Options de traitement de l'insuffisance cardiaque
Le traitement vise à soulager les symptômes, à éviter les hospitalisations, à ralentir la progression de la maladie et à prolonger la vie. Pour l'ICFEr, quatre classes de médicaments, souvent appelées les quatre piliers du traitement médical conforme aux recommandations, constituent le socle de la prise en charge. La plupart des patients prennent une combinaison de ces médicaments à des doses progressivement croissantes, et chacun a démontré dans de grands essais cliniques sa capacité à réduire les hospitalisations et la mortalité.
| Approche | Rôle |
|---|---|
| Inhibiteurs de l'ECA, ARA II ou ARNI | Dilatent les vaisseaux sanguins et bloquent les hormones qui contraignent le cœur à travailler davantage |
| Bêtabloquants | Ralentissent la fréquence cardiaque et réduisent la charge de travail du cœur |
| Antagonistes des récepteurs aux minéralocorticoïdes (ARM) | Bloquent une hormone responsable de la rétention hydrique et de la fibrose du tissu cardiaque |
| Inhibiteurs du SGLT2 | À l'origine des médicaments contre le diabète, ils ont désormais démontré leur efficacité pour réduire les hospitalisations et la mortalité, quels que soient les types de fraction d'éjection |
Les diurétiques, souvent appelés pilules d'eau ou médicaments drainants, soulagent la congestion en aidant les reins à éliminer l'excès de sel et de liquide. Ils atténuent rapidement l'essoufflement et les gonflements, mais contrairement aux quatre piliers du traitement, il n'a pas été démontré qu'ils prolongent la vie à eux seuls ; ils contrôlent donc les symptômes plutôt que de constituer un traitement visant à améliorer la survie. Comme les diurétiques agissent sur l'équilibre hydrique et électrolytique, les médecins vérifient régulièrement la fonction rénale et les électrolytes.

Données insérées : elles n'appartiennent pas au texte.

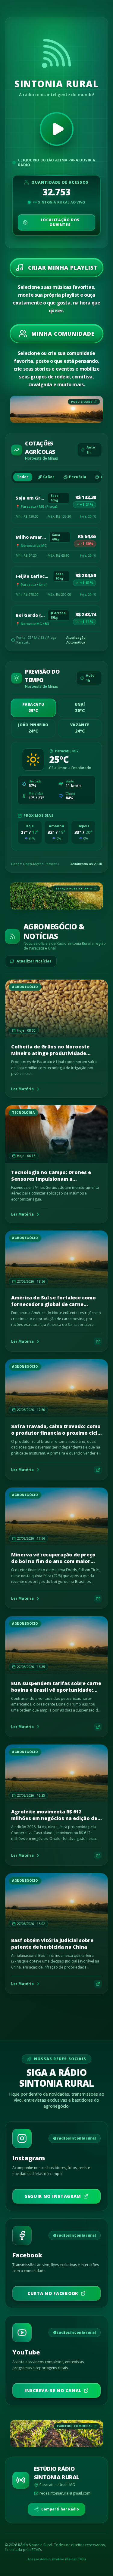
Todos (23, 476)
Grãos (49, 476)
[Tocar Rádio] (57, 129)
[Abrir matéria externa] (98, 1341)
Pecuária (77, 476)
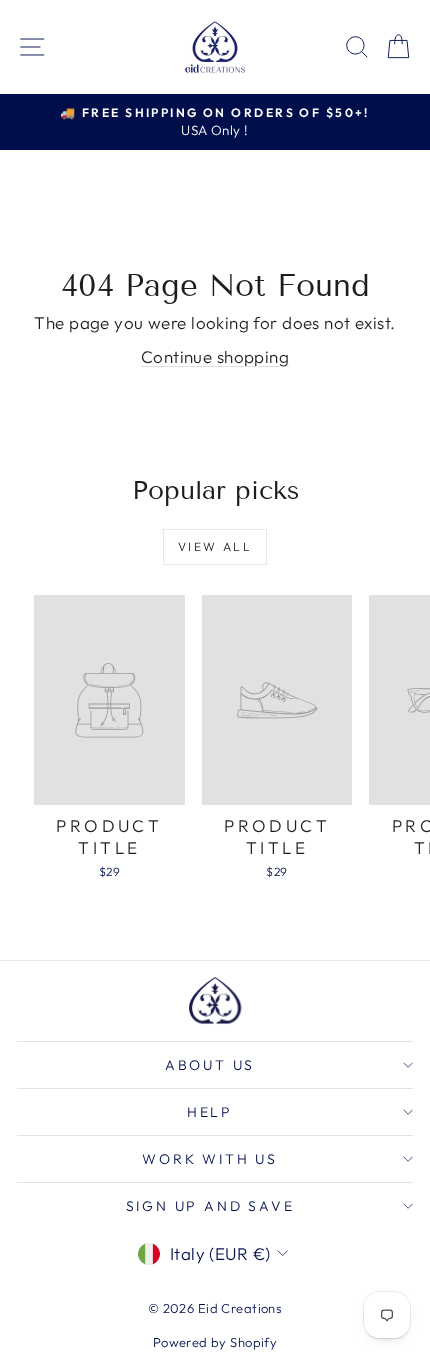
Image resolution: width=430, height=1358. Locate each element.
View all (215, 546)
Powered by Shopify (215, 1342)
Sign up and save (210, 1206)
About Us (210, 1065)
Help (210, 1112)
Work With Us (210, 1159)
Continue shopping (215, 356)
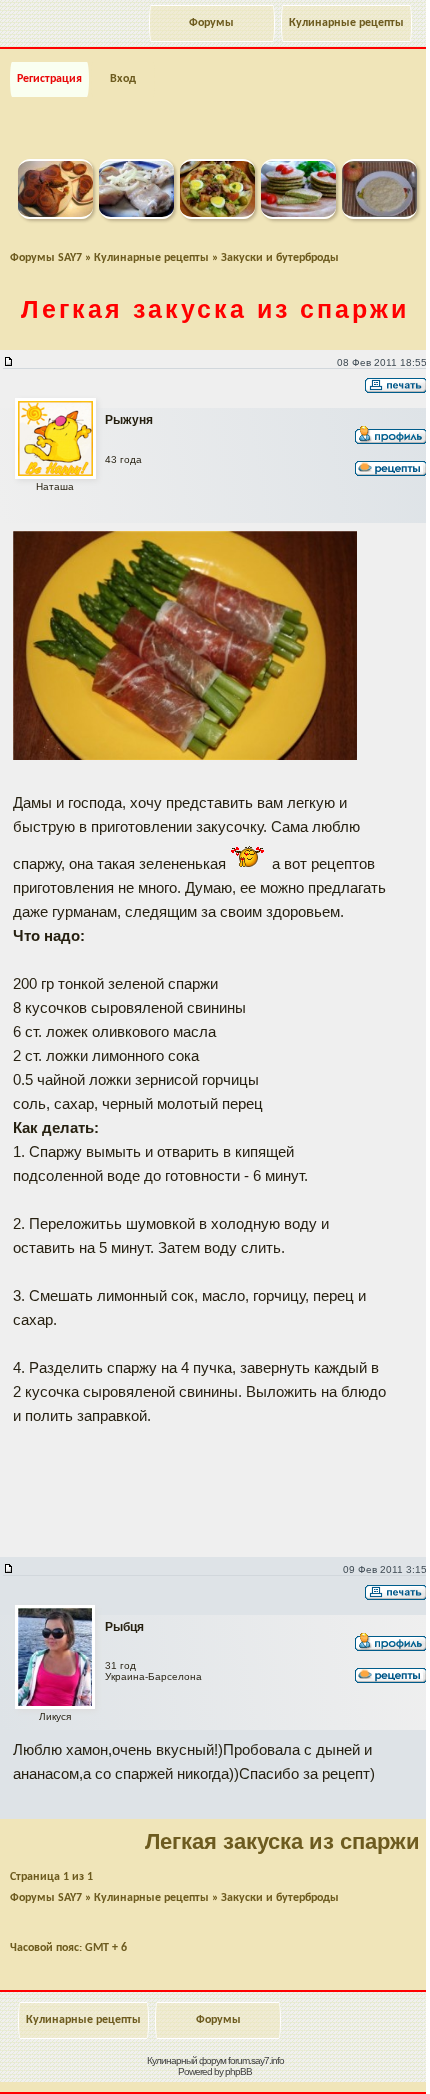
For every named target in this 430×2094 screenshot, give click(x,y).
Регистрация (49, 79)
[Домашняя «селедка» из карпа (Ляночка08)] (136, 215)
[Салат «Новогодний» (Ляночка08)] (217, 215)
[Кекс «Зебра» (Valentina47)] (55, 215)
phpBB (238, 2071)
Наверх (334, 2057)
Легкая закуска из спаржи (215, 309)
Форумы (211, 23)
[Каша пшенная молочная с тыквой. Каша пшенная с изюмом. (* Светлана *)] (379, 215)
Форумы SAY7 (46, 258)
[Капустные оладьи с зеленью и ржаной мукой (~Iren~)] (298, 215)
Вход (123, 79)
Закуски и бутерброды (280, 258)
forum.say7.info (256, 2060)
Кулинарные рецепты (346, 23)
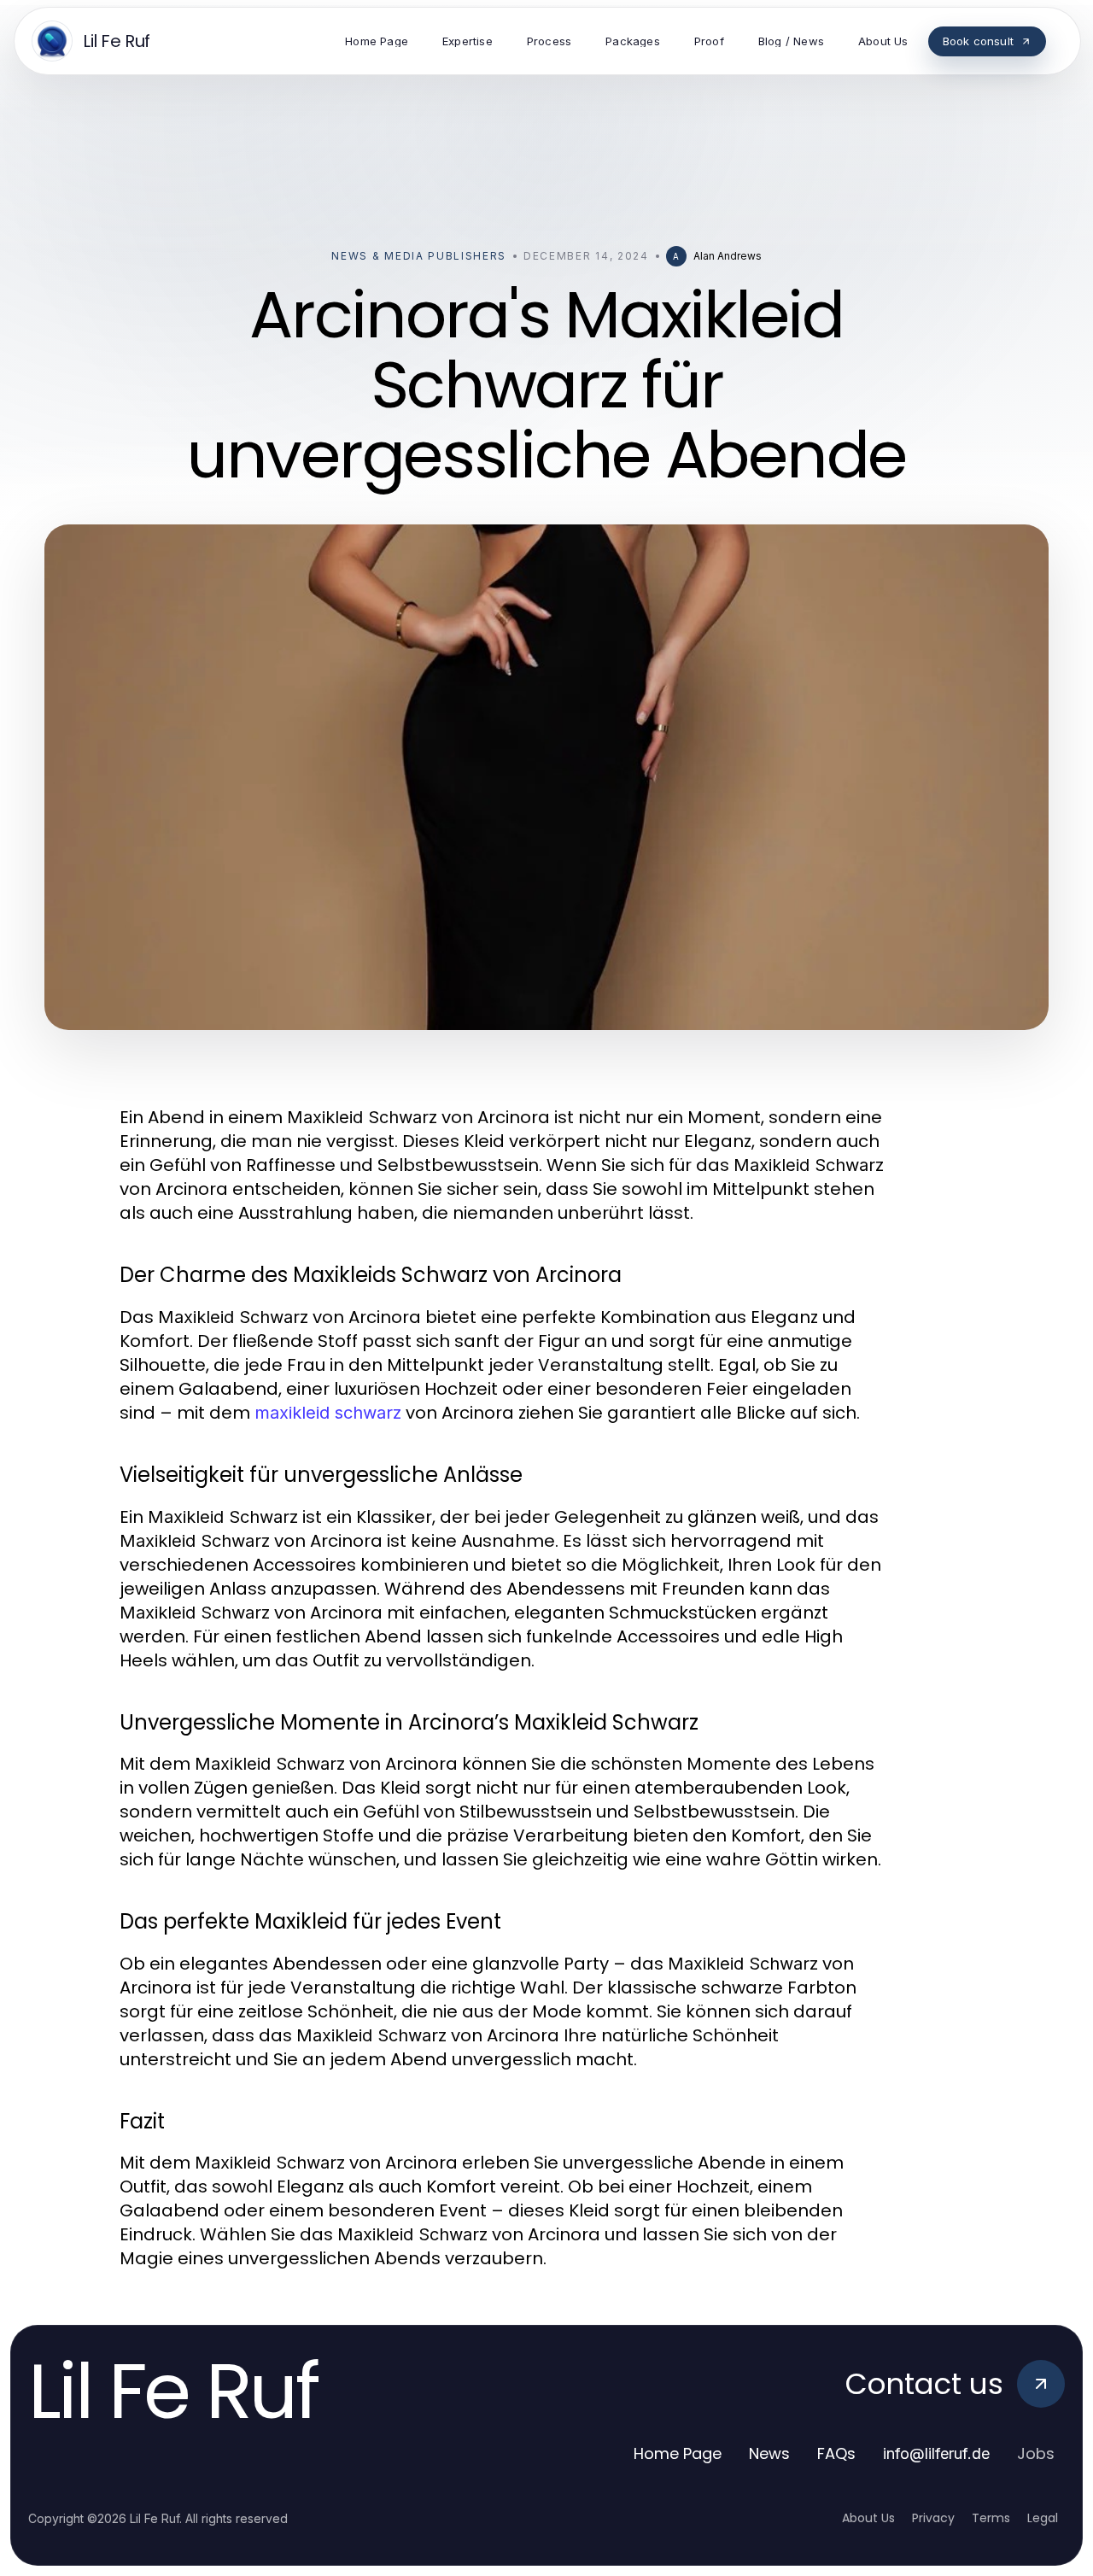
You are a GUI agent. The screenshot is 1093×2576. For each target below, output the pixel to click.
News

La gestion quotidienne au quotidien est tout aussi importante que le traitement médicamenteux. Se peser chaque matin et contacter son équipe soignante en cas de prise d'environ un kilo et demi en une journée ou deux kilos et demi en une semaine permet de détecter une rétention d'eau avant qu'elle ne devienne une urgence. La plupart des personnes sont conseillées de limiter leur apport en sodium à environ 2 000 à 3 000 milligrammes par jour et de respecter toute restriction hydrique fixée par leur médecin. La réadaptation cardiaque, un programme encadré d'exercice physique et d'éducation thérapeutique, aide à retrouver de l'endurance en toute sécurité et est associée à moins d'hospitalisations et à une meilleure qualité de vie.
Certaines personnes bénéficient d'un défibrillateur automatique implantable, qui surveille le rythme cardiaque et peut interrompre une arythmie dangereuse par un choc électrique, ou d'un dispositif qui aide les cavités du cœur à battre de façon synchronisée. Dans les cas avancés, un dispositif d'assistance ventriculaire ou une transplantation cardiaque peut être envisagé. Comme l'insuffisance cardiaque congestive peut s'aggraver rapidement, il faut consulter en urgence en cas d'essoufflement soudain ou sévère, de douleur thoracique, d'évanouissement, de confusion, de toux avec expectorations rosées ou mousseuses, ou de prise de poids rapide, car ces signes peuvent indiquer une décompensation grave nécessitant une prise en charge immédiate.
Vivre avec une insuffisance cardiaque congestive et perspectives à long terme
Il n'existe pas de traitement curatif de l'insuffisance cardiaque, mais le traitement médical conforme aux recommandations, les changements de mode de vie et un suivi régulier permettent à de nombreux patients de réduire leurs symptômes, d'éviter les hospitalisations et de mener une vie active pendant des années. Sans traitement, la maladie peut endommager les reins et le foie, provoquer des troubles du rythme cardiaque dangereux et augmenter le risque de mort subite d'origine cardiaque — c'est pourquoi il est essentiel de prendre régulièrement ses médicaments et de respecter ses rendez-vous médicaux, même lorsqu'on se sent bien.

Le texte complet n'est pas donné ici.